You should use KNO3 for nitrate, and other sources for potassium. KNO3 should not be your only fertilizer. Chucks page give pretty good directions. All of the macros we use have K in them.


----------



## plantbrain (Dec 15, 2003)

McGornel said:


> That's the calculator I was using. He says the recommended target for K is 15-20 ppm, and trying to keep the NO3 down around 5 while trying to reach that level is near impossible? Am I just missing something? Or is that extra NO3 to reach the required K not going to be a problem?


The advice is a bit dated and the cal is still there, but the advice should be modified.

I'd say 10-30ppm is a better target for NO3.
20-30ppm or thereabouts for K+, does not matter that much.

Above these are fine as well, but you are not getting much benefit from it.
Below, you can run into limiting levels of nutrients in some cases. 

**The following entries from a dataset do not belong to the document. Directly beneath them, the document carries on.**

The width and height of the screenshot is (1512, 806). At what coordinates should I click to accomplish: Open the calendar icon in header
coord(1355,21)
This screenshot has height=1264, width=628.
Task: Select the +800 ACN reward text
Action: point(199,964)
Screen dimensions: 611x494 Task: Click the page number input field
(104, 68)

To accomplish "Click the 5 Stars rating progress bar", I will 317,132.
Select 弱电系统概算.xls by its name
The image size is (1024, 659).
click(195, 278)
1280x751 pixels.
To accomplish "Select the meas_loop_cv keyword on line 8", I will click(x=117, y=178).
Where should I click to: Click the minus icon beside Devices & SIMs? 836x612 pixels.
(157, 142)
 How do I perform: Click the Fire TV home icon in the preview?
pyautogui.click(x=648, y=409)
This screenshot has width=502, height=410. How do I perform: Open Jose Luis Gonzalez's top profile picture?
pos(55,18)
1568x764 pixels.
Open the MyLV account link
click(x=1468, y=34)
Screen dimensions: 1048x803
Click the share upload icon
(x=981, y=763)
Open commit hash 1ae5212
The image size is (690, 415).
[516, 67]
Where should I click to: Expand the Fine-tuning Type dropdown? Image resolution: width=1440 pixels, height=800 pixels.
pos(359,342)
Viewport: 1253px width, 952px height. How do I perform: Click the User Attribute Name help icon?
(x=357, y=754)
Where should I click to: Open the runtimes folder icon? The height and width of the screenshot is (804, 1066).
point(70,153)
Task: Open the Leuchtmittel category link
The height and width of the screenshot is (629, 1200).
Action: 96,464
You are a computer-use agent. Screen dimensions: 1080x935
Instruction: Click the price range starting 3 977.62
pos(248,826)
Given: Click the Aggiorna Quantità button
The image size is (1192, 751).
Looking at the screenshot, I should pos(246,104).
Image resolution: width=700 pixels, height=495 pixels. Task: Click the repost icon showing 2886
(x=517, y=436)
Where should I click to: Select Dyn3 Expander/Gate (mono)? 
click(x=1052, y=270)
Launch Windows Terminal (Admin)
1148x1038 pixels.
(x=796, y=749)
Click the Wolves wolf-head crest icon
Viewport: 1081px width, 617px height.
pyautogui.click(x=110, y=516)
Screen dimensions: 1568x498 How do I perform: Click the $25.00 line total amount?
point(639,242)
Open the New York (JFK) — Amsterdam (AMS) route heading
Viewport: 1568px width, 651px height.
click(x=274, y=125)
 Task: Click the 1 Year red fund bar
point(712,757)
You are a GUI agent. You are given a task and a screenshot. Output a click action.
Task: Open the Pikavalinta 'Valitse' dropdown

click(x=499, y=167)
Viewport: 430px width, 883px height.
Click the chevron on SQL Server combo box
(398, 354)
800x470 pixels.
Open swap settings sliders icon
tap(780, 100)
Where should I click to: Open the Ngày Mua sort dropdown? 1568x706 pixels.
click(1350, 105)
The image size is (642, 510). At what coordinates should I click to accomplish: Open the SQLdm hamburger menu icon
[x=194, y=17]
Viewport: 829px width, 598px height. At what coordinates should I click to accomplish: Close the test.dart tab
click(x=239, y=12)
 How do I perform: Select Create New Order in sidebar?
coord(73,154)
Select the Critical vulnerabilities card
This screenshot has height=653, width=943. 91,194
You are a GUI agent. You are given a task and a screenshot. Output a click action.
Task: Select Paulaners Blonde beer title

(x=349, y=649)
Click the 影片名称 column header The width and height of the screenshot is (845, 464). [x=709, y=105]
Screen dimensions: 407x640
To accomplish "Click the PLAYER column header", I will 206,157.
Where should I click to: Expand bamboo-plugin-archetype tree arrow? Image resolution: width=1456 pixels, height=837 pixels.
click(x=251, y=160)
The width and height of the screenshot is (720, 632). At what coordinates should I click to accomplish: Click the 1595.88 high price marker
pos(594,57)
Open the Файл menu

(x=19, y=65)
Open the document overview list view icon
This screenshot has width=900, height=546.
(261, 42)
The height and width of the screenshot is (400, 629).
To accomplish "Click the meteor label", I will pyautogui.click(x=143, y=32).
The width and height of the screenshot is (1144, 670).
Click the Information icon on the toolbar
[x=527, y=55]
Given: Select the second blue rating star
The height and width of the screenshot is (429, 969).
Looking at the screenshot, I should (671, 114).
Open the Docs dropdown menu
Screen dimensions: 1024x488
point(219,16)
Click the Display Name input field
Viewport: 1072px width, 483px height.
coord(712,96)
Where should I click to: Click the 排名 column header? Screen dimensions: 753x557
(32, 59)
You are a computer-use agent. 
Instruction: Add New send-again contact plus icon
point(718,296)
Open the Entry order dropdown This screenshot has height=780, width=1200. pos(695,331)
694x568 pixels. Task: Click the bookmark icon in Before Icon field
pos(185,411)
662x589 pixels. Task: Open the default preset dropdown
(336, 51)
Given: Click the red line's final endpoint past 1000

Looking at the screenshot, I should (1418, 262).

Light/CO2 are more important to consider.
Focus obsessive compulsive there, not with nutrients, add them/dose, be done with it.

Regards, 
Tom Barr


----------



## Diana (Jan 14, 2010)

My tanks seem to run to so much NO3 already that I do not need to dose much. Similar about the PO4. 
The amount of K that I get when I dose the proper levels of these for N and P is so little that I do not count it as a real source of K. 

I use K2SO4 for potassium, and I dose a lot of it. My test: The plants do not have holes in the leaves when there is enough K in the tank.


----------



## fitness2go (Oct 13, 2005)

How much K2SO4 for a low light 15 watt on for 8 hours over a 10 gallon soft water tank (150 TDS) CRS tank, with no ferts and no CO2, but stuffed with moss, anubias nana petite and java fern 'Philippine'? I was thinking of starting off with a Smidgen 1-2x per week.

David


----------